**Exercise description:** The required output is the line with "Instruction: Like the" through the final line of the entries, each one exactly as it stands.

"""

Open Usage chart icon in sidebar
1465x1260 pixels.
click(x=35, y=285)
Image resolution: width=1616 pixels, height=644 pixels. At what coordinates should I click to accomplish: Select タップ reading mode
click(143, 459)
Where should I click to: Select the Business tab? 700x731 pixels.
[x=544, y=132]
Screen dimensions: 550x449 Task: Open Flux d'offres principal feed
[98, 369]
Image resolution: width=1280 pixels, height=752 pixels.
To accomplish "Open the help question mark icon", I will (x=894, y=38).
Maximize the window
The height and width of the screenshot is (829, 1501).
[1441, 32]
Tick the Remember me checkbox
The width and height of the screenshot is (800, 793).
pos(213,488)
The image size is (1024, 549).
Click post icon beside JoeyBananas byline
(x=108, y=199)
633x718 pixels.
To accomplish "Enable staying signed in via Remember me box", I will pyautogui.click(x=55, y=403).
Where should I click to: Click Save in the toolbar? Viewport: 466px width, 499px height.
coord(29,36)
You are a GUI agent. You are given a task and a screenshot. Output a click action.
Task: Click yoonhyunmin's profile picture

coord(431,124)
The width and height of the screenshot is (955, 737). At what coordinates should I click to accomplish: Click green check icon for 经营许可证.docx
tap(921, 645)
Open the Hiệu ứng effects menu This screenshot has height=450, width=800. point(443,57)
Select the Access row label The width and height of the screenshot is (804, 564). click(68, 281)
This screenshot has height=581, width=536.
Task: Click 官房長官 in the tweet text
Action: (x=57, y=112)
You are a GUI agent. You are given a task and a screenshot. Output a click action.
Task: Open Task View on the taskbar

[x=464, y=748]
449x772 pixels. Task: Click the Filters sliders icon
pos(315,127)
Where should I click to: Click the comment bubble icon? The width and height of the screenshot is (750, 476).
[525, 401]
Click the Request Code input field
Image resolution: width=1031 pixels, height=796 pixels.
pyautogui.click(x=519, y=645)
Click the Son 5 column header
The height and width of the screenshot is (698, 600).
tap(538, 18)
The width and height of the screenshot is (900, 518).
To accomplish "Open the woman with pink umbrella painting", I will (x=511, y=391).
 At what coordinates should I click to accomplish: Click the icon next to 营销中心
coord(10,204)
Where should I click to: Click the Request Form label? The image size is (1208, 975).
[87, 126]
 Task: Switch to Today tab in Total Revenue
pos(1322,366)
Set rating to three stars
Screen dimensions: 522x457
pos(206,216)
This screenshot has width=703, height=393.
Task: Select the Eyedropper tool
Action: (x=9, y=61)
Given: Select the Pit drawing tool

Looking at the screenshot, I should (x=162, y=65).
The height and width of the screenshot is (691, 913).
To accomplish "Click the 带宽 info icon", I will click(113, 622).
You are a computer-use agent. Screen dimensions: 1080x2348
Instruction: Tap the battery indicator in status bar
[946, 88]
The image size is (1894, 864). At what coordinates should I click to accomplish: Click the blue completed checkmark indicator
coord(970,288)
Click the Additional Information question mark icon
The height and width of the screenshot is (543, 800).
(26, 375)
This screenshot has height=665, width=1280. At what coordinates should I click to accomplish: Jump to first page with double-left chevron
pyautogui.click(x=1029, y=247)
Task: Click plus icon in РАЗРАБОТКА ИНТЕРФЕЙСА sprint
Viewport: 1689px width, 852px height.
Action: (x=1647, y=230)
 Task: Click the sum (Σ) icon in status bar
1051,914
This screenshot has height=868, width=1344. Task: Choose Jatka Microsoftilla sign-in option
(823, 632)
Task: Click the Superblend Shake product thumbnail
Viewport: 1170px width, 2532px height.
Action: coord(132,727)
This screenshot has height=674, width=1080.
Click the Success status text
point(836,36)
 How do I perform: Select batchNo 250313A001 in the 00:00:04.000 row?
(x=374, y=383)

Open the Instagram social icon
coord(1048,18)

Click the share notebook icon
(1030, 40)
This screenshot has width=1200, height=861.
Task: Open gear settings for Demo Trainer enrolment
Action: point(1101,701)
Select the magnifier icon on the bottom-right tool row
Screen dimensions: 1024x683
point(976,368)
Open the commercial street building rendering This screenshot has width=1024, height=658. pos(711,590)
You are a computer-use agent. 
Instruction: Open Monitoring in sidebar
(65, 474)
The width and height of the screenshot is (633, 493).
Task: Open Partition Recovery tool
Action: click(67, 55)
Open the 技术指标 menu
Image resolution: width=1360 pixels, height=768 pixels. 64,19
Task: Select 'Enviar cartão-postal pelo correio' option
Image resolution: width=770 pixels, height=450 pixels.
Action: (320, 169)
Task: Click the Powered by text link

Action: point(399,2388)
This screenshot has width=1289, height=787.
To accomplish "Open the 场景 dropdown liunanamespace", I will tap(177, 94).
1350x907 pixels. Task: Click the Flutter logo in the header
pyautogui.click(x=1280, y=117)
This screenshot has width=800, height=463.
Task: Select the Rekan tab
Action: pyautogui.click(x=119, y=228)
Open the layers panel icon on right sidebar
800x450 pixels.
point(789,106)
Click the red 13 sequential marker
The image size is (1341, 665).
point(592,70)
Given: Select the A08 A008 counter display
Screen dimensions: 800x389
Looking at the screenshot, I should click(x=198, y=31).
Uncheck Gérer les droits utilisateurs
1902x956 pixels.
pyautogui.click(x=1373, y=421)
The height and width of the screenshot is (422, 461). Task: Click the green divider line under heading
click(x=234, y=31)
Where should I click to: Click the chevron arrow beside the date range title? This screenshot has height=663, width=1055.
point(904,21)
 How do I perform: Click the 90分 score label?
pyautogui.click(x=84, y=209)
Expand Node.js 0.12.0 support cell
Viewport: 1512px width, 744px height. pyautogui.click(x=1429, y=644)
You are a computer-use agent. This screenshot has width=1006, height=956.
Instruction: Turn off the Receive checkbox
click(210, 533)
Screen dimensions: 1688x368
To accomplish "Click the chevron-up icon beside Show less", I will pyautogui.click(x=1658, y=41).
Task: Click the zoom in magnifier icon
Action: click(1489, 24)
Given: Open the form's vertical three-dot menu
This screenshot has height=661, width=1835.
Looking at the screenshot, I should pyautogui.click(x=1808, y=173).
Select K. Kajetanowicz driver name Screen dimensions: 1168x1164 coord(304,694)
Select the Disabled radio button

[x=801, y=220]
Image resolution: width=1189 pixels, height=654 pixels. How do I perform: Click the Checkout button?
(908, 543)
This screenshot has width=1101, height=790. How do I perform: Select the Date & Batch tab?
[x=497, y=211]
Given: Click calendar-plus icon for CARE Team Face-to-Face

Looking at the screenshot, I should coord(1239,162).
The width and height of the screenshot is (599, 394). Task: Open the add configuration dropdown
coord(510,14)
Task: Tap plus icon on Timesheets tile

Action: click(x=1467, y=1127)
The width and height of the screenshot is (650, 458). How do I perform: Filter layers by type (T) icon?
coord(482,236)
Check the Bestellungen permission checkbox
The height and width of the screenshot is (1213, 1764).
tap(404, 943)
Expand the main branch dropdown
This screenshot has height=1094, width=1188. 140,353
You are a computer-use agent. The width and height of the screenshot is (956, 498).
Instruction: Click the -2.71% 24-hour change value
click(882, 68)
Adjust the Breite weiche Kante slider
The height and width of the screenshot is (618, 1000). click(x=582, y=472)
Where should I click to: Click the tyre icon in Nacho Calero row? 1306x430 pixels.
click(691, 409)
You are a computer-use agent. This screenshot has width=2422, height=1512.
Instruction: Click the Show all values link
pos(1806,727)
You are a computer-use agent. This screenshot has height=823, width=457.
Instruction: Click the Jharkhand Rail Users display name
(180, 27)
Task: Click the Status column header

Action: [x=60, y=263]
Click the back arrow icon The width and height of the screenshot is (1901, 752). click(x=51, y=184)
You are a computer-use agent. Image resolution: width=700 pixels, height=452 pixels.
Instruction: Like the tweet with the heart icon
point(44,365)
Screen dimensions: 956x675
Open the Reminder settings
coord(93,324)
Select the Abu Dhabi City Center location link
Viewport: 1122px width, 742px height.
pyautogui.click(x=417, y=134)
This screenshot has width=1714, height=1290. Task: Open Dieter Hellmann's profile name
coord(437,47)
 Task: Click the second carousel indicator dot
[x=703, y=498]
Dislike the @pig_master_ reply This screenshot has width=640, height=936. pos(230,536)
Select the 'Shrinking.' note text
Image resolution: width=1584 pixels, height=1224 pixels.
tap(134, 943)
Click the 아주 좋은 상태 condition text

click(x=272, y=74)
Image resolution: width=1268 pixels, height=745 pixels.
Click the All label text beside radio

"""

**Solved problem:**
Instruction: Like the tweet with the heart icon
point(44,365)
Screen dimensions: 956x675
Open the Reminder settings
coord(93,324)
Select the Abu Dhabi City Center location link
Viewport: 1122px width, 742px height.
pyautogui.click(x=417, y=134)
This screenshot has width=1714, height=1290. Task: Open Dieter Hellmann's profile name
coord(437,47)
 Task: Click the second carousel indicator dot
[x=703, y=498]
Dislike the @pig_master_ reply This screenshot has width=640, height=936. pos(230,536)
Select the 'Shrinking.' note text
Image resolution: width=1584 pixels, height=1224 pixels.
tap(134, 943)
Click the 아주 좋은 상태 condition text

click(x=272, y=74)
Image resolution: width=1268 pixels, height=745 pixels.
Click the All label text beside radio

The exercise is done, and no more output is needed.